__Instructions for the task__.
The required output is the exact sequence of lines from the line holding "건강한식습관, (1123, 932)" to the end of the records, inclusive.

__Input data__.
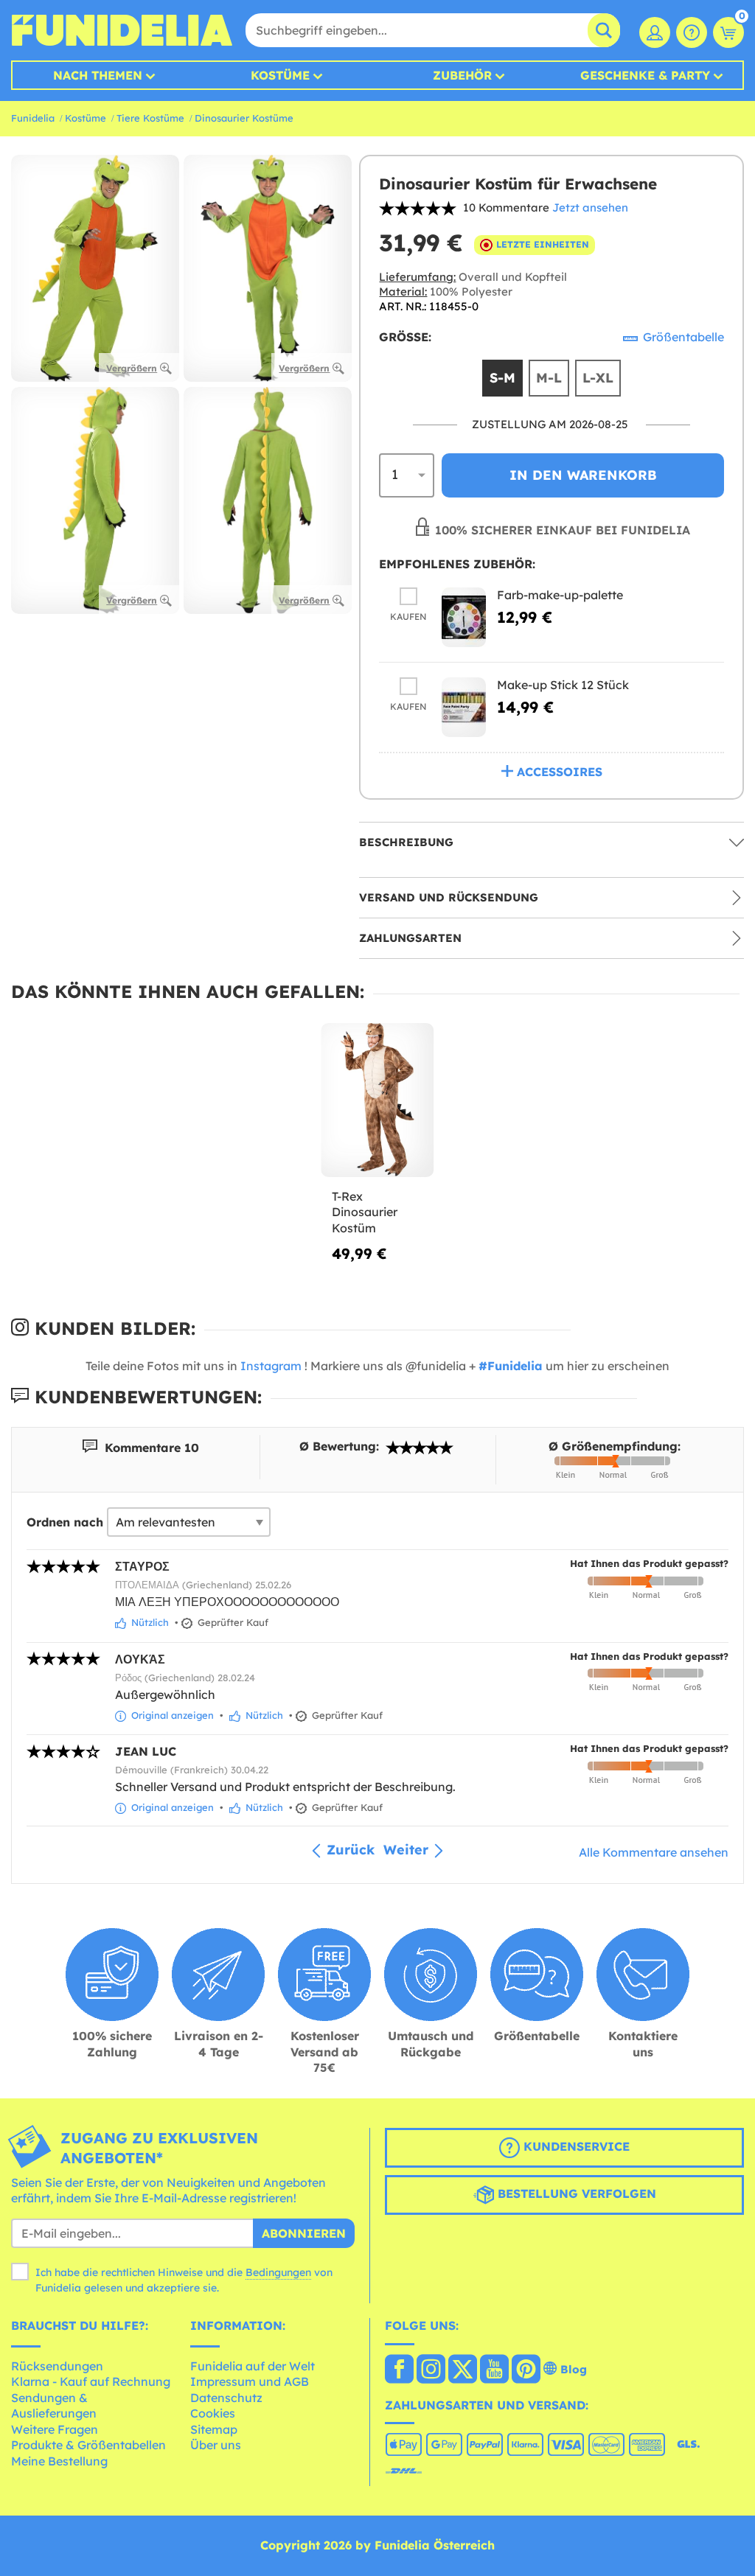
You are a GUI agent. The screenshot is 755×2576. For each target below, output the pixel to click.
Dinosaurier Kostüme (244, 118)
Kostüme (280, 75)
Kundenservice (575, 2146)
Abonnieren (304, 2233)
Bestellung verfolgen (575, 2193)
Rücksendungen (57, 2366)
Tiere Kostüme (150, 118)
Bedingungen (278, 2272)
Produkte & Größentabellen (88, 2444)
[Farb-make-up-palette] (464, 617)
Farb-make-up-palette (560, 594)
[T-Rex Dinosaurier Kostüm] (377, 1100)
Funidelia (33, 118)
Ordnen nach (65, 1522)
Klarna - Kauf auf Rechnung (90, 2381)
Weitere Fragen (54, 2429)
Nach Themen (97, 75)
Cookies (212, 2413)
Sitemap (213, 2429)
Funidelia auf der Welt (252, 2366)
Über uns (215, 2444)
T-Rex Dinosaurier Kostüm (364, 1212)
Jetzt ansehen (590, 207)
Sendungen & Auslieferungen (54, 2405)
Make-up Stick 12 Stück (563, 684)
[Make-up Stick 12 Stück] (464, 707)
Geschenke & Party (645, 75)
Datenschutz (226, 2397)
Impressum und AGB (249, 2381)
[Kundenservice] (691, 32)
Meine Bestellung (59, 2461)
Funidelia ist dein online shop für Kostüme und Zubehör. (121, 30)
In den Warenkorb (583, 475)
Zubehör (462, 75)
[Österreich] (399, 2370)
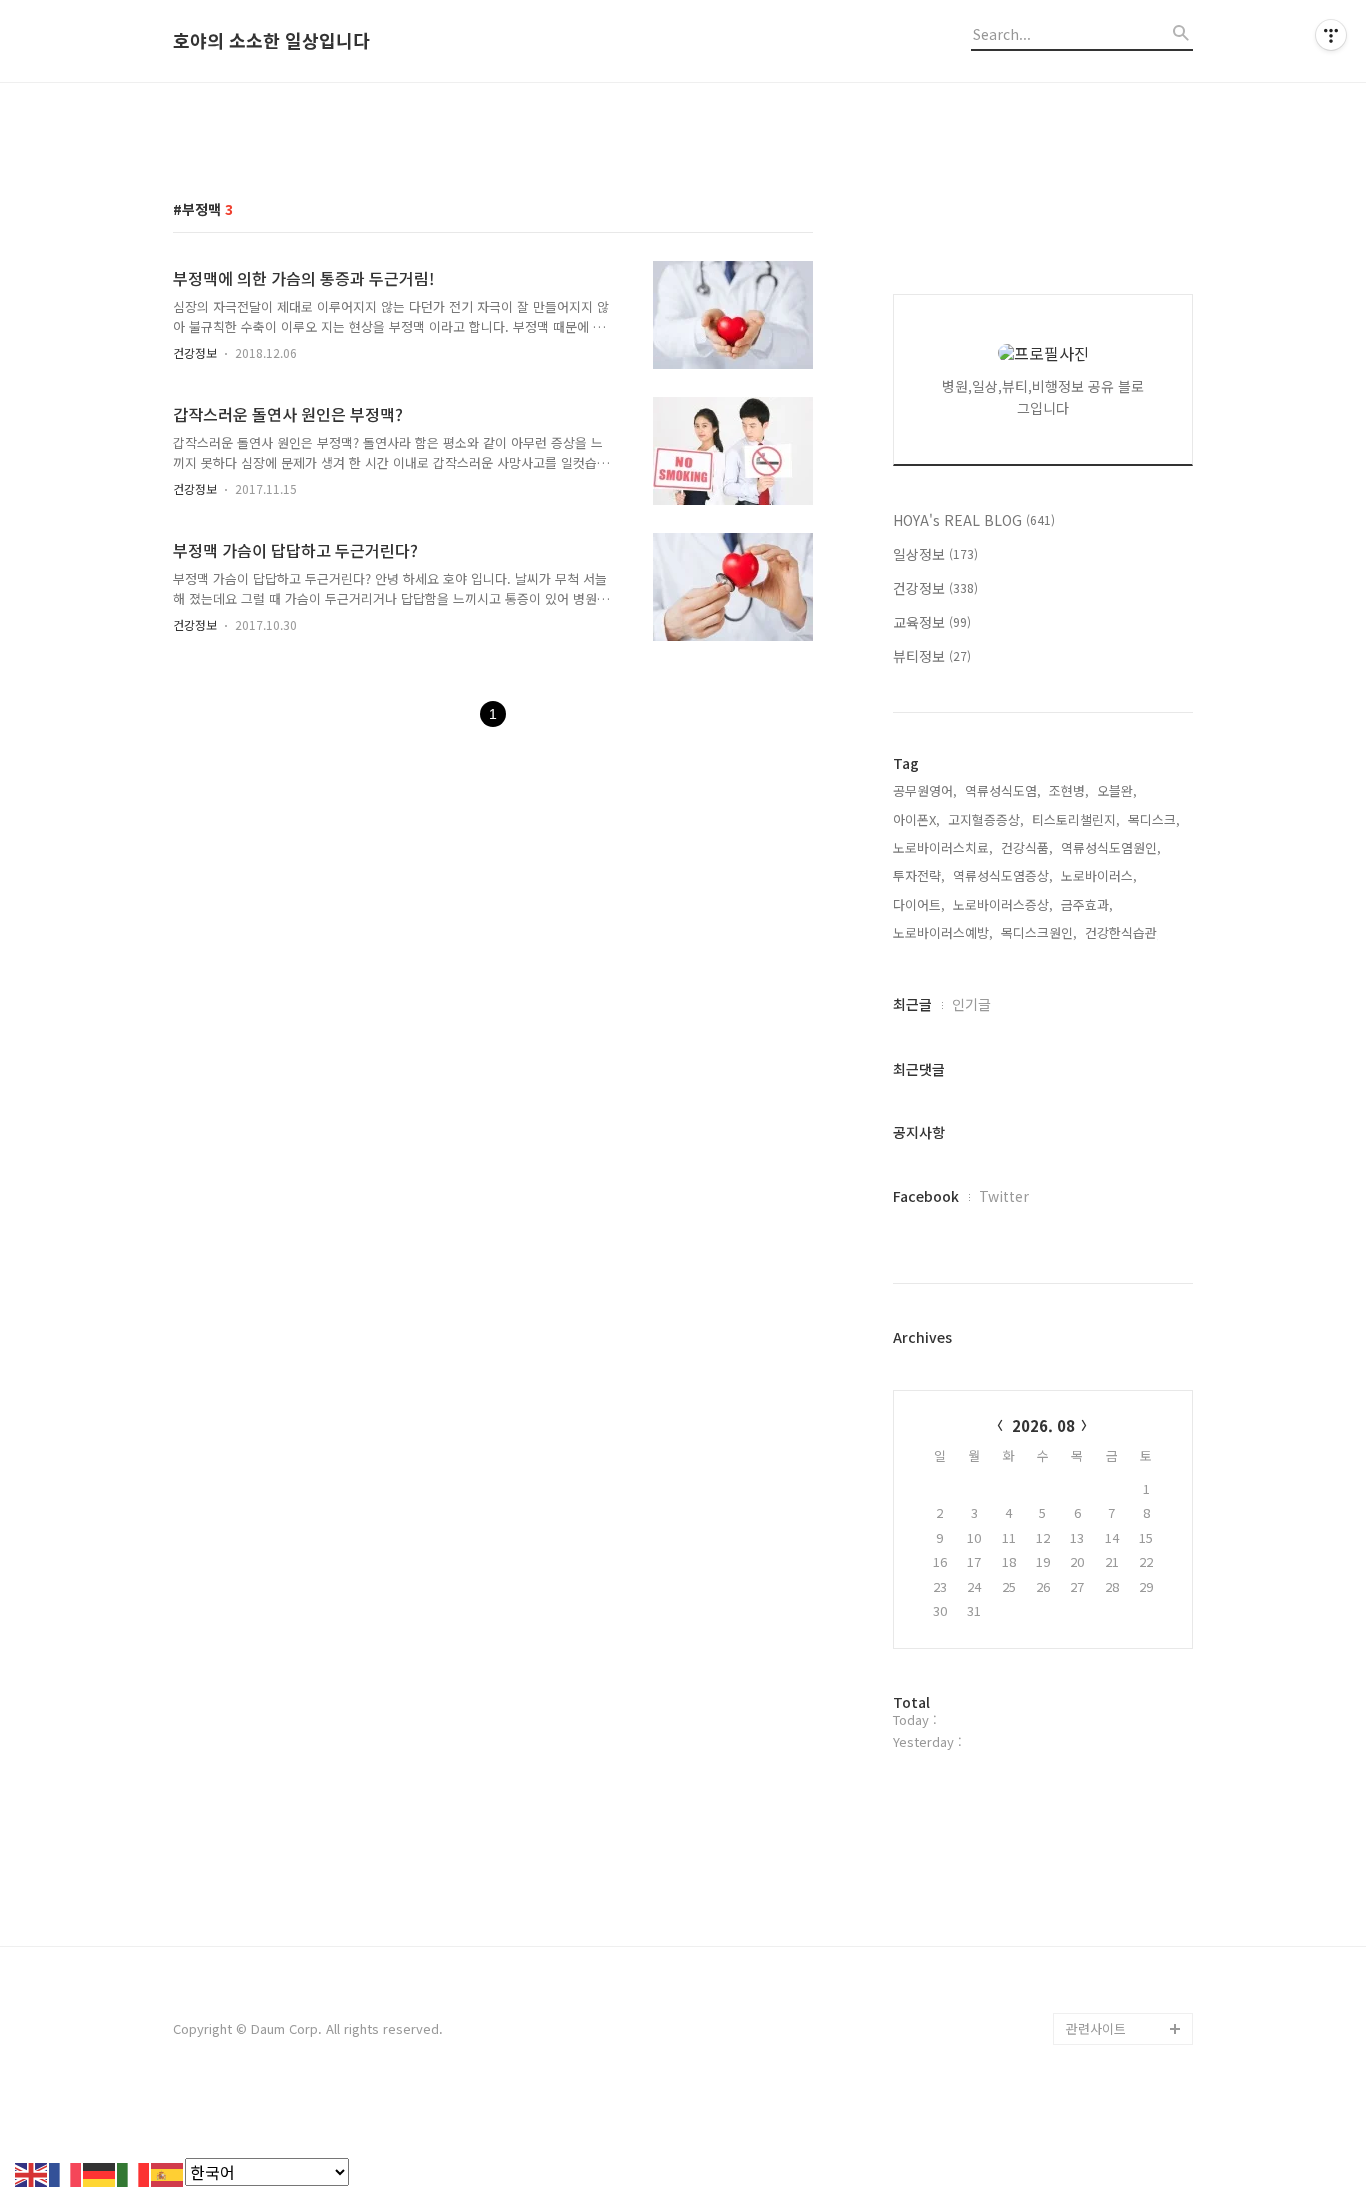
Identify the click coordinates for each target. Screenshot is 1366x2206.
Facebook (926, 1196)
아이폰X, (916, 819)
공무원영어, (925, 790)
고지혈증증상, (986, 819)
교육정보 (932, 622)
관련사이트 (1096, 2028)
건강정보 (195, 352)
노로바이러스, (1099, 875)
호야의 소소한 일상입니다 (271, 41)
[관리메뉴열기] (1331, 35)
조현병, (1069, 790)
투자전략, (919, 875)
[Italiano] (134, 2172)
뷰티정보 (932, 656)
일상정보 (935, 554)
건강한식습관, (1123, 932)
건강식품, (1027, 847)
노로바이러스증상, (1003, 904)
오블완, (1117, 790)
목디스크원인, (1039, 932)
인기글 (971, 1004)
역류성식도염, (1003, 790)
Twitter (1004, 1196)
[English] (32, 2172)
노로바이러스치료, (943, 847)
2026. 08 (1043, 1425)
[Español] (168, 2172)
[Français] (66, 2172)
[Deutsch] (100, 2172)
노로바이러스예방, (943, 932)
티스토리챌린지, (1076, 819)
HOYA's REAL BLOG (974, 520)
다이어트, (919, 904)
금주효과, (1087, 904)
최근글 (912, 1004)
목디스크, (1154, 819)
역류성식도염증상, (1003, 875)
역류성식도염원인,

__Output of the exercise__.
건강한식습관, (1123, 932)
건강식품, (1027, 847)
노로바이러스증상, (1003, 904)
오블완, (1117, 790)
목디스크원인, (1039, 932)
인기글 (971, 1004)
역류성식도염, (1003, 790)
Twitter (1004, 1196)
[English] (32, 2172)
노로바이러스치료, (943, 847)
2026. 08 (1043, 1425)
[Español] (168, 2172)
[Français] (66, 2172)
[Deutsch] (100, 2172)
노로바이러스예방, (943, 932)
티스토리챌린지, (1076, 819)
HOYA's REAL BLOG (974, 520)
다이어트, (919, 904)
금주효과, (1087, 904)
최근글 (912, 1004)
목디스크, (1154, 819)
역류성식도염증상, (1003, 875)
역류성식도염원인,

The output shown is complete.